TEXT SECTION:
Away from idol worship to Christian Science

One summer day during my childhood on our family farm in southern Italy, I came down with an eye infection. Because our town doctor was away on vacation for several days, my parents begged the doctor from a nearby town to examine me. When he arrived late that evening, he gave me a few injections and told my parents, “There is nothing more I can do for him. The rest is up to God.” I eventually survived the incident, though with some loss of sight in my eye. But I found it interesting that the doctor thought God had anything to do with my health. 

A few years later, my dad made arrangements for the rest of the family to reunite with him and my two older brothers in New York City. We were all excited about this. So on a beautiful day in the spring of 1961, we boarded a large passenger ship in Naples and headed for America. Upon arrival, we went on the top deck to catch a glimpse of the Statue of Liberty. I was overwhelmed with joy. I had kept a picture of her for a few years, waiting for this moment. 

Relocating from a small farm town to a city of over seven million people took some adjusting. But as my language skills improved, so did my grades in school, and during my senior year in high school, I qualified for a four-year college scholarship. After the first semester of my freshman year, I thought I would do something important—read the Holy Bible. I’d heard so much about this great and popular book and thought my education would not be complete without it. 

I was not disappointed. Many of the stories and inspiring statements were not taught during my religious upbringing. I decided not to go back to my religious roots but wait until I found something better than the rituals I had inherited, which included worshiping idols of clay and wood.

LIST OF TASKS:
A) Can you condense the paragraph of the personal account that begins "A few years later" into a short bulleted list that keeps its main facts?
B) Would you extend the personal account, starting right after its last sentence, the one about waiting for something better than inherited rituals?
You can ignore the rows entirely.

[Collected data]
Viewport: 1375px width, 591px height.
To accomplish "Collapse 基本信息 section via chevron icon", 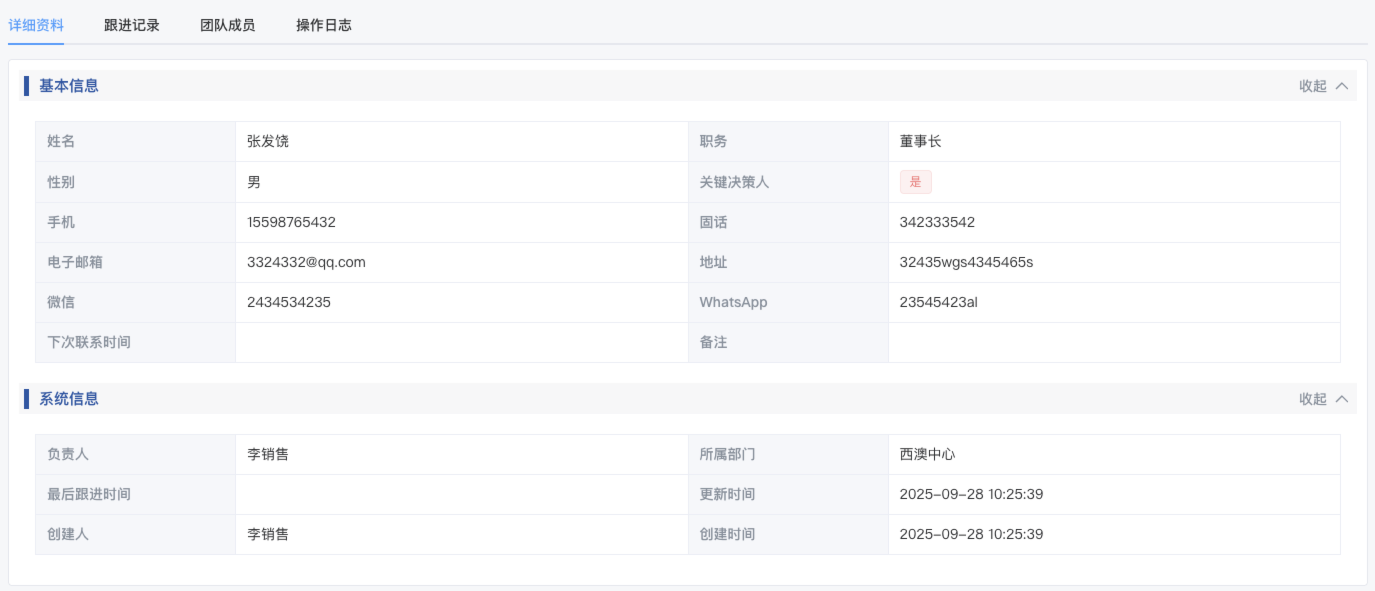I will pyautogui.click(x=1342, y=86).
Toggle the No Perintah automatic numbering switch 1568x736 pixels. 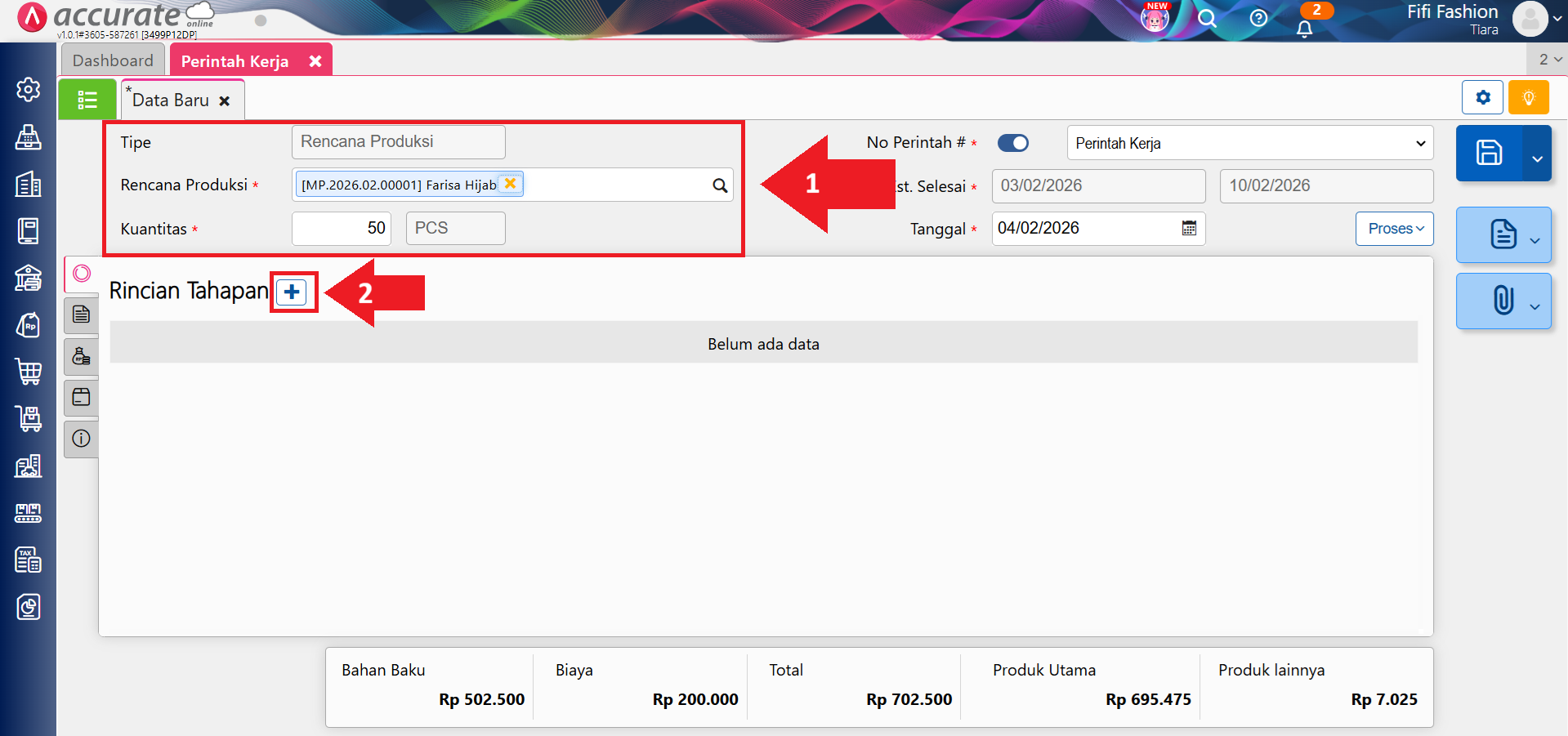click(x=1013, y=143)
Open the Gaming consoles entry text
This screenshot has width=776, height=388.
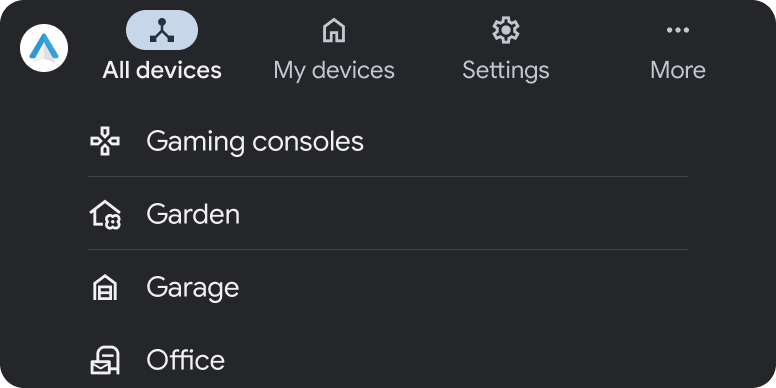255,142
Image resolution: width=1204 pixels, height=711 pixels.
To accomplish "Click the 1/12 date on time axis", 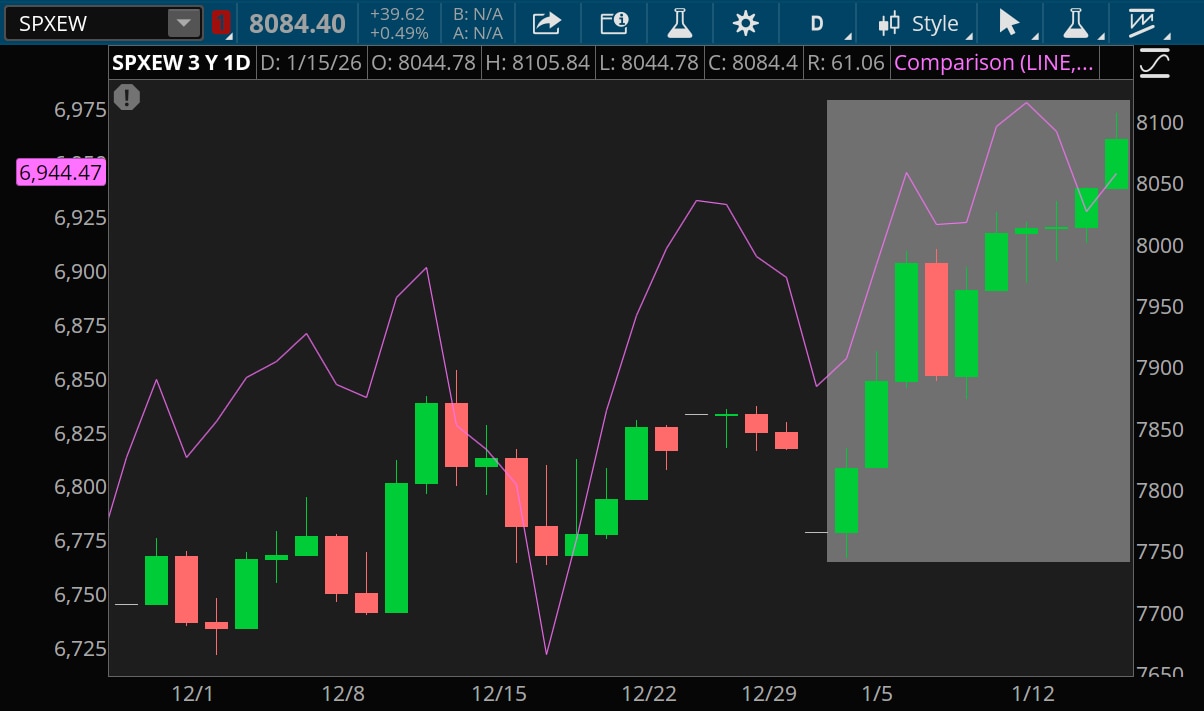I will pos(1033,694).
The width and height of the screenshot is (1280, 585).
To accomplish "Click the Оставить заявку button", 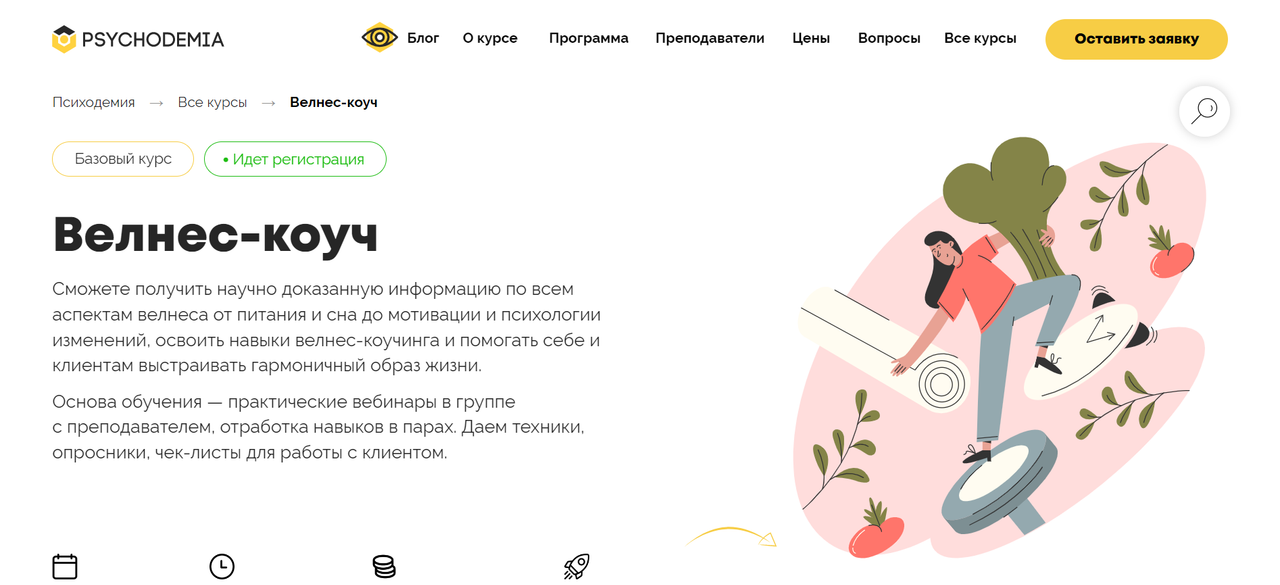I will (x=1136, y=39).
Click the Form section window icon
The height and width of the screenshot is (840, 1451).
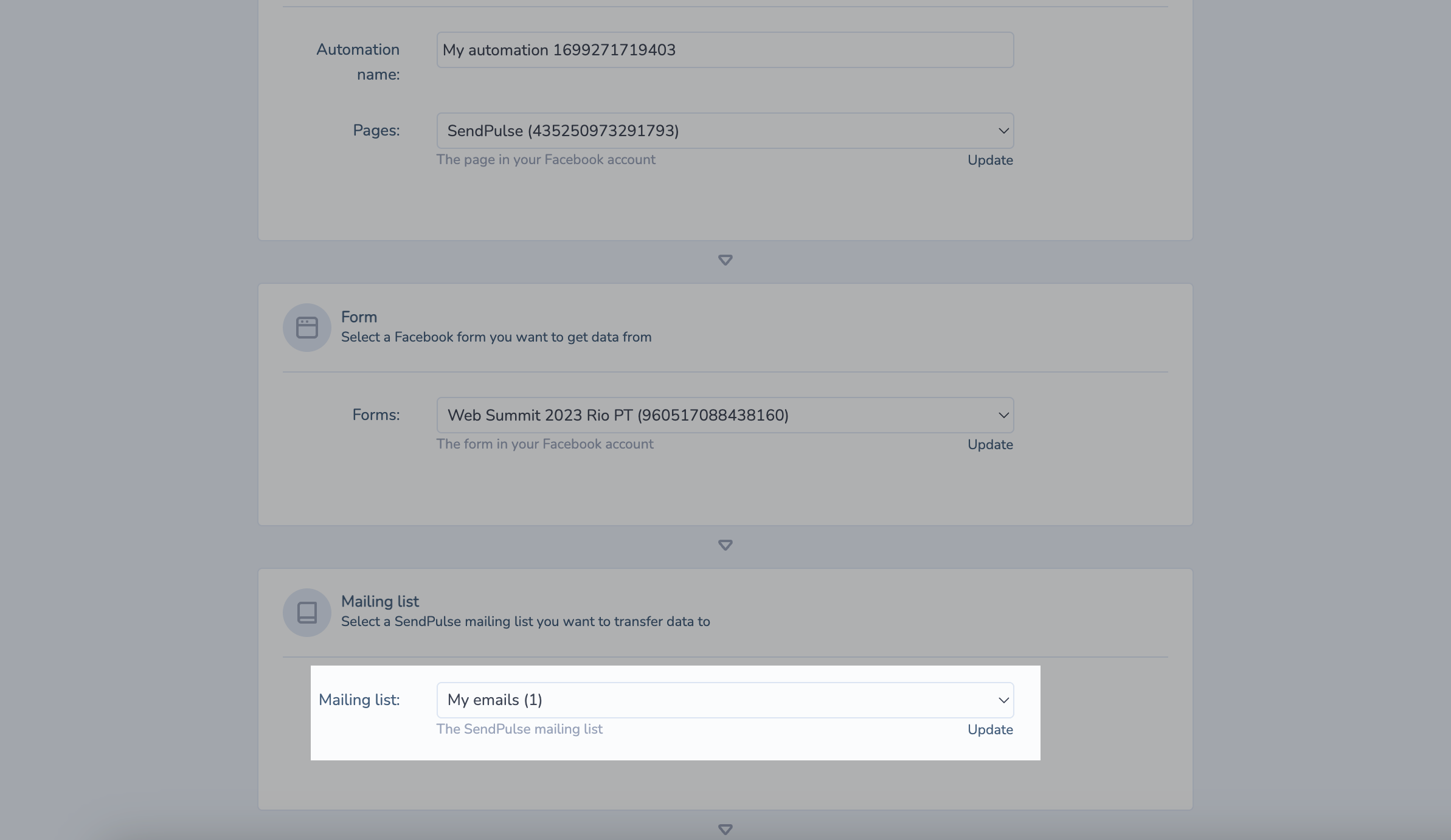pos(306,328)
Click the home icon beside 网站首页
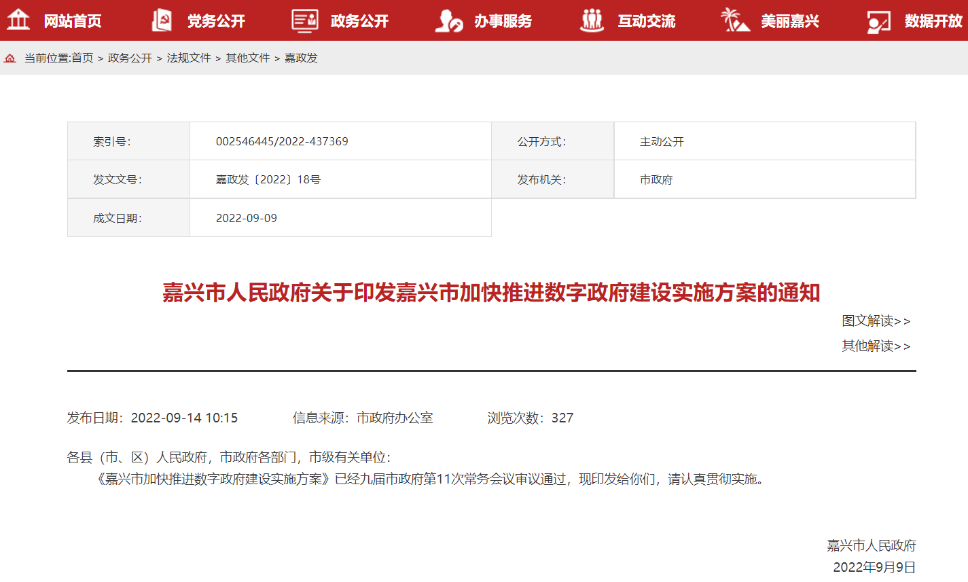The image size is (968, 582). (20, 20)
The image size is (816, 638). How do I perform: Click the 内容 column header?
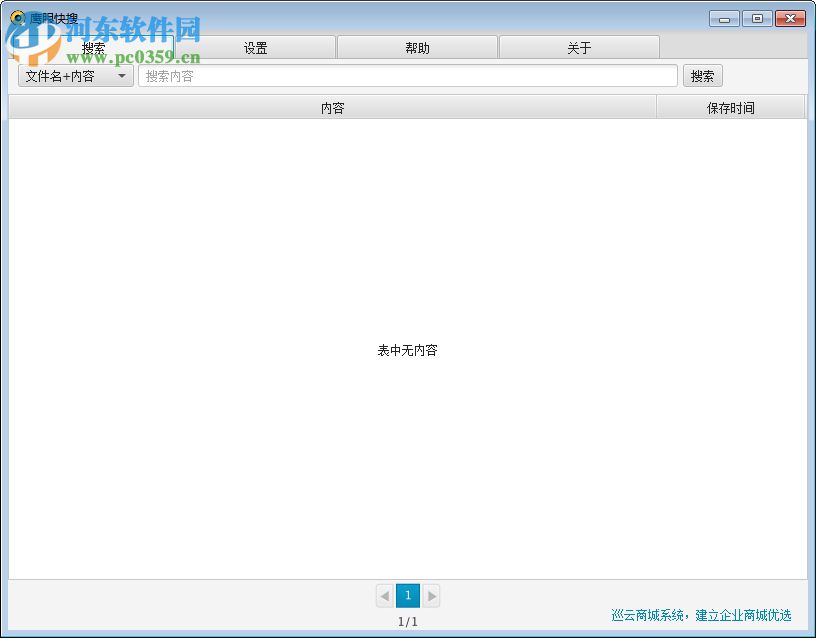pos(332,107)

ANSWERS TO EACH TASK:
A)
- The father arranged for the rest of the family to join him and the two older brothers in New York City.
- In the spring of 1961, the family boarded a large passenger ship in Naples bound for America.
- On arrival, they went to the top deck to see the Statue of Liberty.
- The narrator, who had kept a picture of the statue for a few years, was overwhelmed with joy.

B)
My prayer was answered about a year later when I encountered Christian Science while visiting my sister in Kingston, New York. One day, while walking her puppy, I passed a Christian Science Reading Room. On display in its window was a book entitled A Century of Christian Science Healing. Given my interest in biblical healings, I went in and bought a copy. I was amazed to learn that people were being healed through prayer just as they were in Jesus’ day—some of them just by reading a book titled Science and Health with Key to the Scriptures by Mary Baker Eddy. 

I had never heard of Christian Science or Mary Baker Eddy. But a few days later, I purchased a copy of Science and Health and began to read it. 

During this time, I was faced with an academic challenge: I needed to take 19 credits in my final semester in order to graduate, including three advanced courses in my major, which was accounting. I felt this would be impossible, but after I began to pray, I decided to put my trust in God and rely on Christian Science. I also had a physical problem: I had been diagnosed with two herniated discs in my lower back. 

I eventually overcame the academic challenge and graduated on time—the first of seven children in my family to graduate from college. With regard to my back problem, however, I continued to pray. 

I was accepted as a member of The Mother Church (The First Church of Christ, Scientist, in Boston) and then decided to take a two-week course on Christian Science. I felt this would give me that better understanding of God I was searching for. And it did. 

One of the important lessons was that God is Love; another was that man is spiritual, not material. A quotation from the Christian Science textbook gave me hope that my back could be healed: “Divine Love always has met and always will meet every human need” (Science and Health, p. 494).

To better understand this healing power of Love, I felt I needed to make changes in my life and my thinking. I stopped praying to a statue, something I had learned to do in my youth. I also decided to give up the glass of homemade wine at our family dinner table. These changes were easy for me to make. To think of myself and others as spiritual and not material, however, required more time and effort. Continuing to put these new ideas into practice, I began to have more confidence that God would answer my prayer and meet my needs.

Then, I was awakened in the middle of the night by some movement in my lower back. When it stopped, I fell asleep again. I went to work the next morning, saying nothing about it.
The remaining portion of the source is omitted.